Need to create the openSearch client in order to create the search index mappings and further quering

## Credentials and index name

In [3]:
import pprint as pp
import requests
from config import CONFIG

host = CONFIG["host"]
port = CONFIG["port"]
user = CONFIG["user"]
password = CONFIG["password"]
#index_name = CONFIG["index_name"]
index_name = user

print(index_name)

user219


## Create the OpenSearch client and check if index_name exists

In [4]:
from opensearchpy import OpenSearch
from opensearchpy import helpers

# Create the client with SSL/TLS enabled, but hostname verification disabled.
client = OpenSearch(
    hosts = [{'host': host, 'port': port}],
    http_compress = True, # enables gzip compression for request bodies
    http_auth = (user, password),
    url_prefix = 'opensearch',
    use_ssl = True,
    verify_certs = False,
    ssl_assert_hostname = False,
    ssl_show_warn = False
)

# index_name_test = 'python-test-index'
# index_body_test = {
#   'settings': {
#     'index': {
#       'number_of_shards': 4
#     }
#   }
# }

# response = client.indices.create(index_name_test, body=index_body_test)

# Index mappings

In [5]:
# recipe_mapping = {
#     "properties": {
#             "test": {"type": "keyword"},
#         }
# }

## Print index properties

In [6]:
print('\n----------------------------------------------------------------------------------- INDEX SETTINGS')
index_settings = {
    "settings":{
      "index":{
         "refresh_interval" : "1s"
      }
   }
}
client.indices.put_settings(index = index_name, body = index_settings)
settings = client.indices.get_settings(index = index_name)
pp.pprint(settings)

print('\n----------------------------------------------------------------------------------- INDEX MAPPINGS')
client.indices.put_mapping(
    index=index_name,
    body={
        "properties": {
            "ingredients": {
              "type": "nested",
              "properties": {
                "displayText": {"type": "text"},
                "ingredient": {"type": "text"},
                "quantity": {"type": "integer"},
                "unit": {"type": "keyword"}
              }
            }
        }
    }
)


mappings = client.indices.get_mapping(index = index_name)
pp.pprint(mappings)

print('\n----------------------------------------------------------------------------------- INDEX #DOCs')
print(client.count(index = index_name))


----------------------------------------------------------------------------------- INDEX SETTINGS
{'user219': {'settings': {'index': {'creation_date': '1649241367846',
                                    'knn': 'true',
                                    'number_of_replicas': '0',
                                    'number_of_shards': '4',
                                    'provided_name': 'user219',
                                    'refresh_interval': '1s',
                                    'uuid': 'PpMrLHMUSLqJ2_V185OjRA',
                                    'version': {'created': '135238227'}}}}}

----------------------------------------------------------------------------------- INDEX MAPPINGS
{'user219': {'mappings': {'dynamic': 'strict',
                          'properties': {'canonicalName': {'type': 'keyword'},
                                         'contents': {'analyzer': 'standard',
                                                      'similarity': 'BM25',
   

# Add recipes to index with the correct mappings

In [None]:
for recipe_id in recipes_data:
    prep_time = recipes_data[recipe_id]['prepTimeMinutes']
    cook_time = recipes_data[recipe_id]['cookTimeMinutes']

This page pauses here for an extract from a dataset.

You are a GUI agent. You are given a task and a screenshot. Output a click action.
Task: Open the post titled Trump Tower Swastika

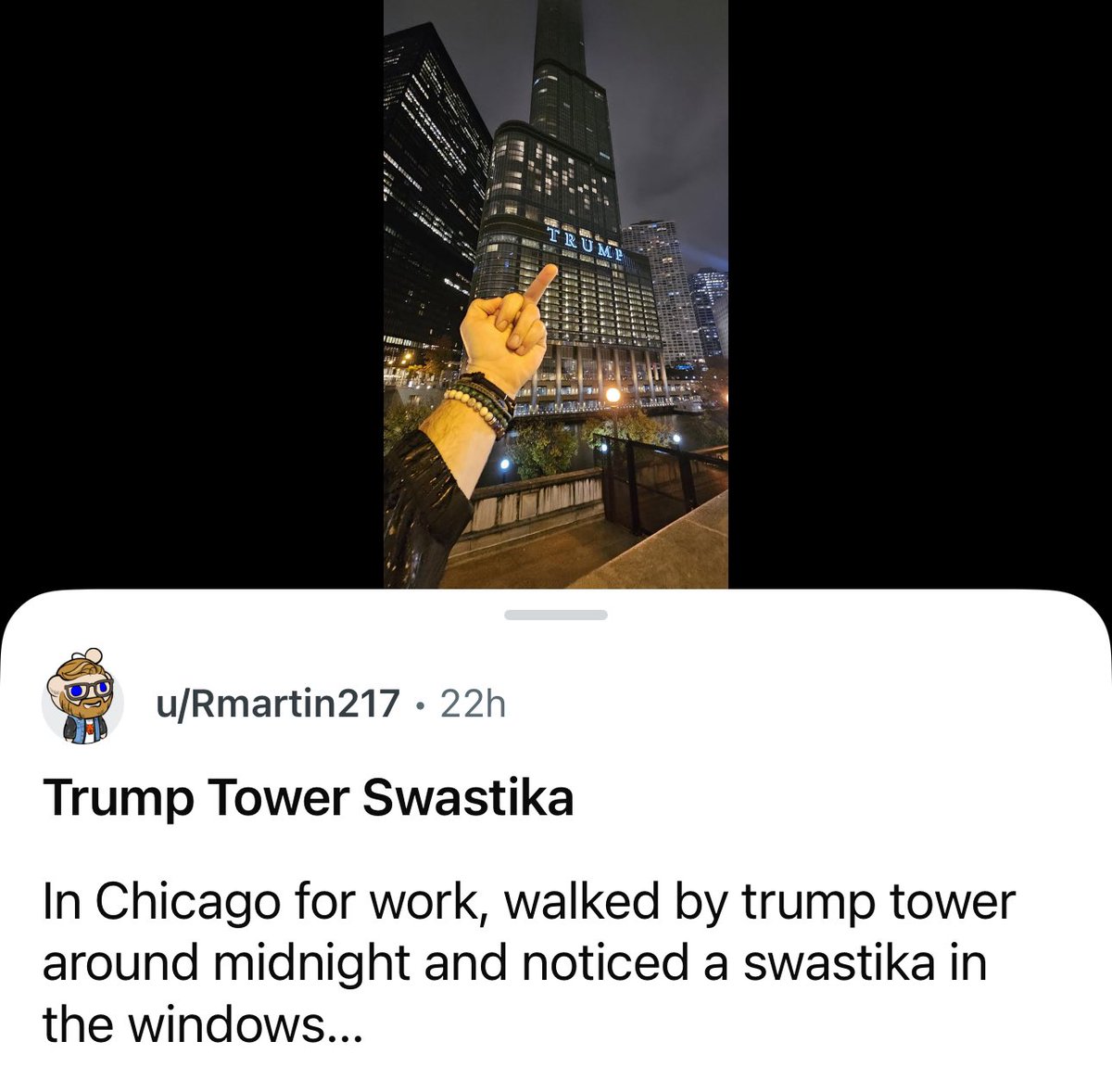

    if prep_time is not None and cook_time is not None:
        time = prep_time + cook_time
    else:
        time = None


    # Extract and format ingredients data
    ingredients = []
    for ingredient_data in recipes_data[recipe_id]['ingredients']:
        ingredient = {
            "displayText": ingredient_data['displayText'],
            "ingredient": ingredient_data['ingredient'],
            "quantity": ingredient_data.get('quantity'),
            "unit": ingredient_data.get('unit')
        }
        ingredients.append(ingredient)

    # Test first recipe log
    if recipe_id == '0': 
        print(ingredients)
    
    recipe = {
        "recipe_id": recipe_id,
        "title": recipes_data[recipe_id]['displayName'],
        #"title_embedding": None, # should call embedding function
        "description": recipes_data[recipe_id]['description'],
        "ingredients": ingredients,
        "time": time,
    }


    ## Add recipe to index (not sure if it has the right mappings yet, so stay commented)
    if recipe_id == '0': 
        result = client.index(index=index_name, id=int(recipe_id), body=recipe)
        print(result)
    

# Text Based Search

In [None]:
def text_based_search(size, sources, query_txt, fields):
    query_bm25 = {
      'size': size,
      '_source': sources,
      'query': {
        'multi_match': {
          'query': query_txt,
          'fields': fields
        }
      }
    }
    print("EN>TROU")
    return client.search(
        body = query_bm25,
        index = index_name
    )


result = text_based_search(recipe_book_len, ['title', 'description', 'ingredients'], 'chicken parmesan.', ['title'])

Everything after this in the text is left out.